++++ RECORDS PROVIDED ++++

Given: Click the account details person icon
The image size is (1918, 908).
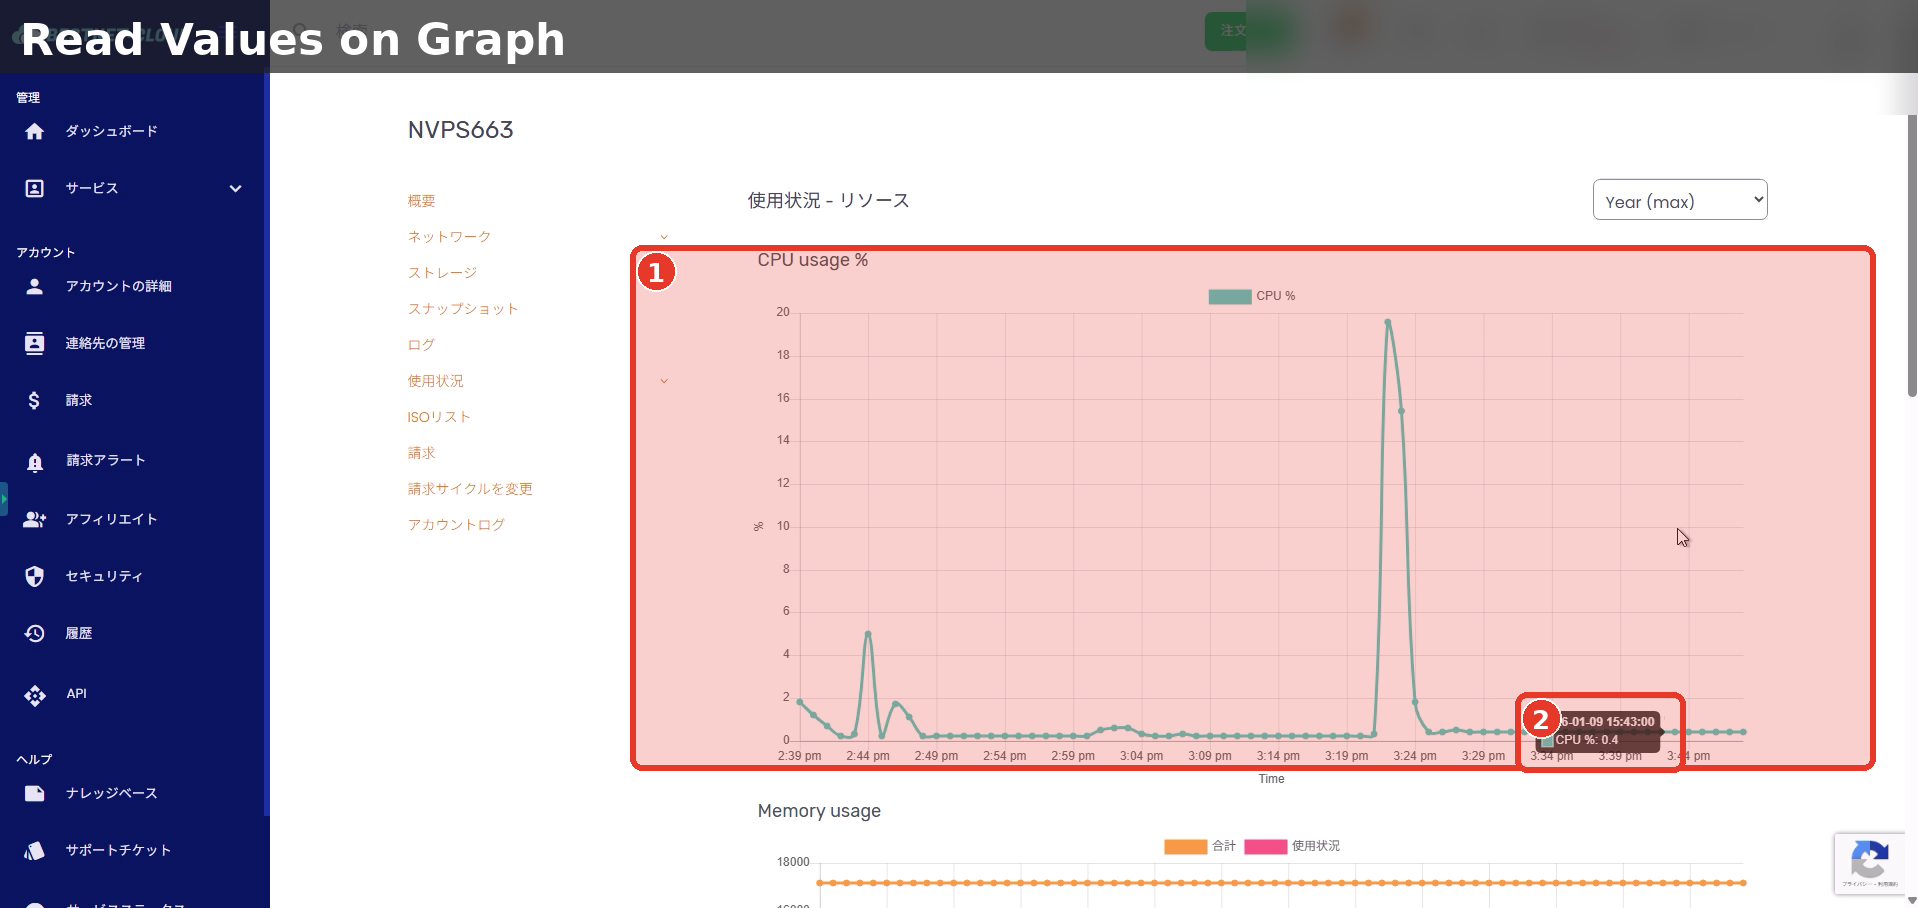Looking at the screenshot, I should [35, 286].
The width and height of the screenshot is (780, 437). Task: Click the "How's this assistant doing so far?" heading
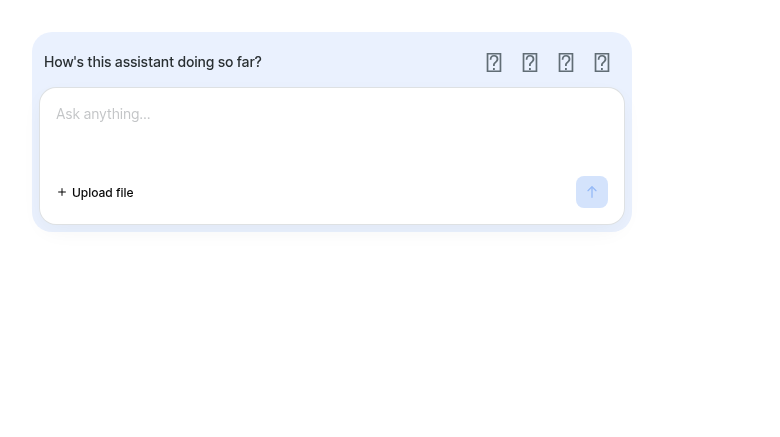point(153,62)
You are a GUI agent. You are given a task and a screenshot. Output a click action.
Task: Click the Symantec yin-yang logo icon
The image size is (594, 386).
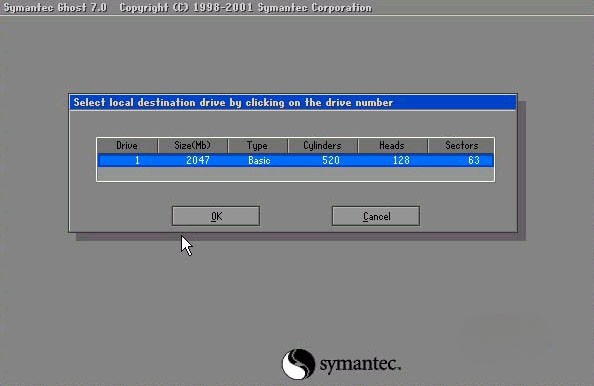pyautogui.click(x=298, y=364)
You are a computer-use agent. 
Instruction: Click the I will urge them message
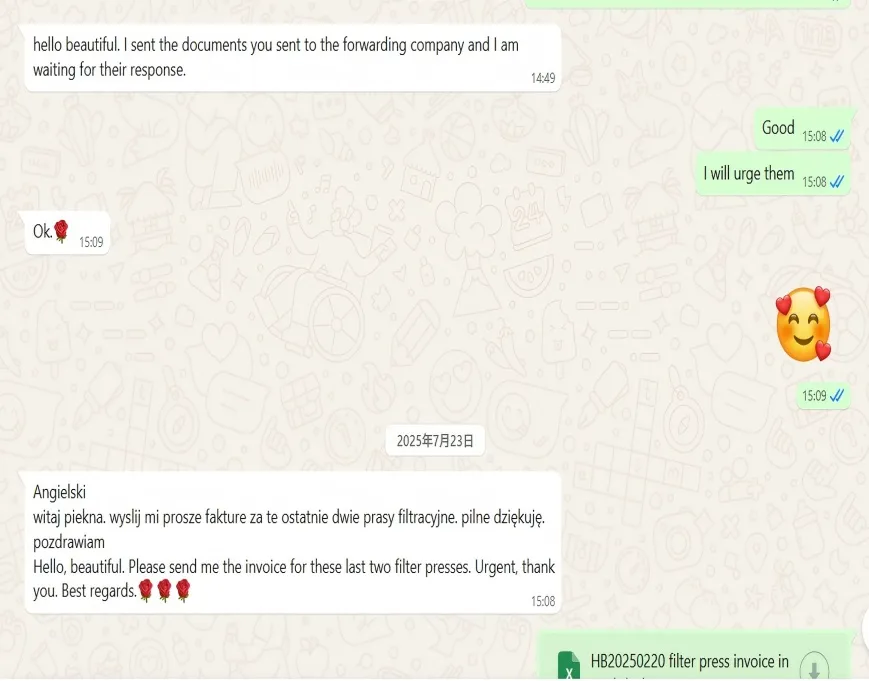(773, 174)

++++
++++ RECORDS PROVIDED ++++

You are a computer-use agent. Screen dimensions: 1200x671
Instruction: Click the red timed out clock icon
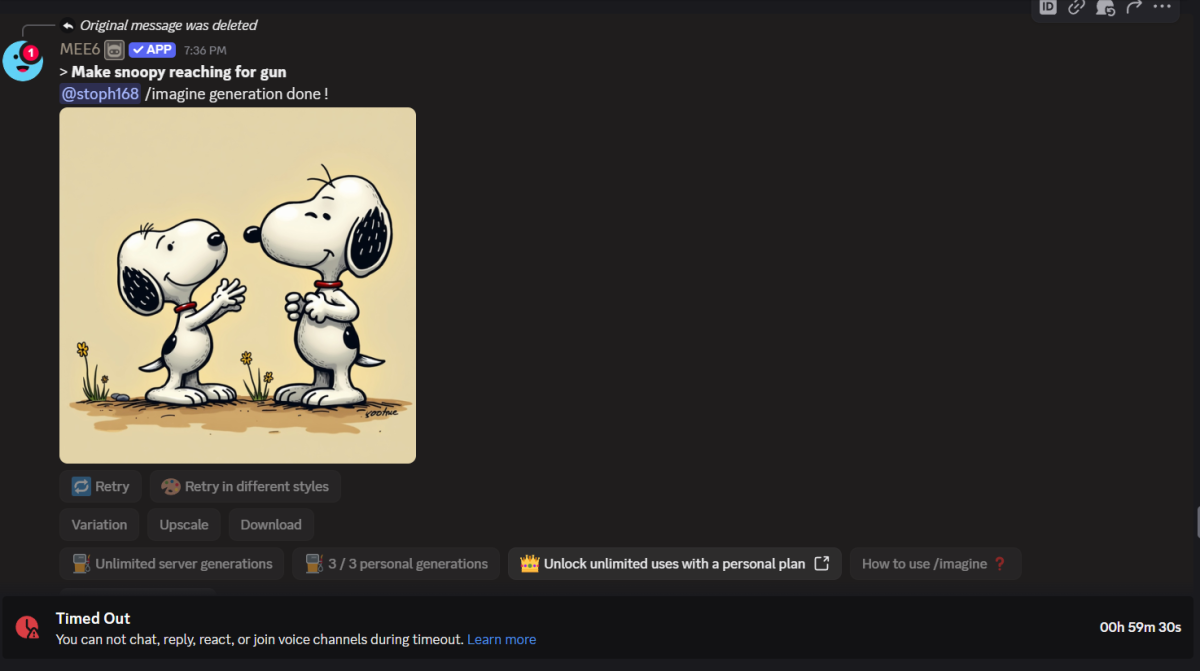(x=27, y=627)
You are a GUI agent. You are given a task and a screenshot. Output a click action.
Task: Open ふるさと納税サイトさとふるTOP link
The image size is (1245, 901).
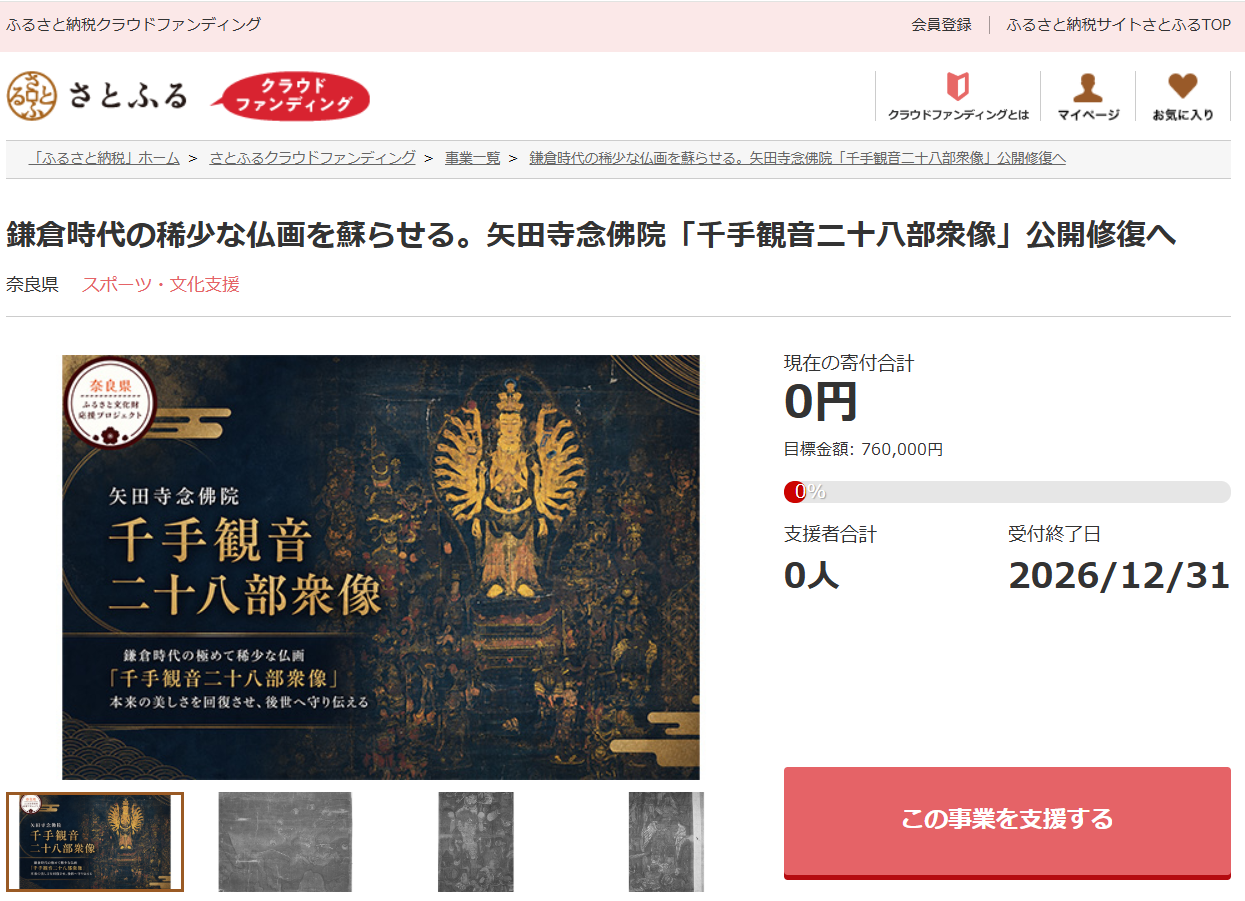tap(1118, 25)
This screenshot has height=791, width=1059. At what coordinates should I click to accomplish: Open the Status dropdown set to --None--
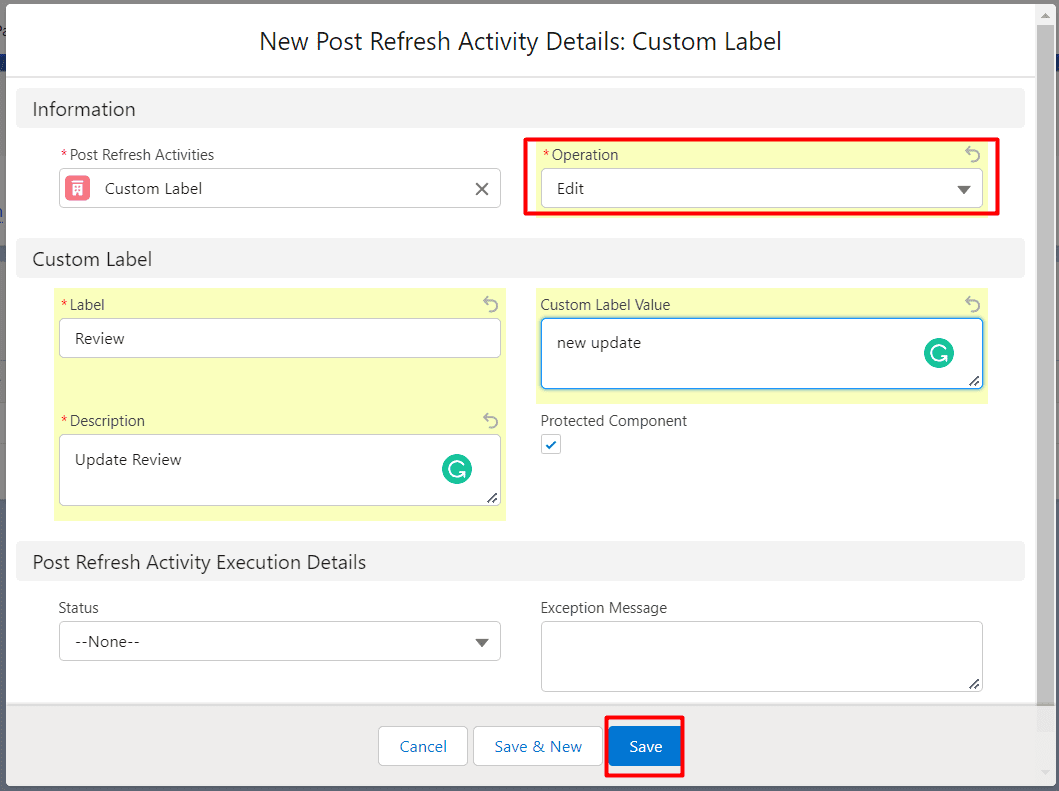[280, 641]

++++

What lines above contain the string "agent"? Copy all of them.

You are a GUI agent. You are given a task and a screenshot. Output a click action.
You are a computer-use agent. 
You are a computer-use agent. Screen dimensions: 1200x671
You are a GUI agent. You are given a task and a screenshot. Output a click action.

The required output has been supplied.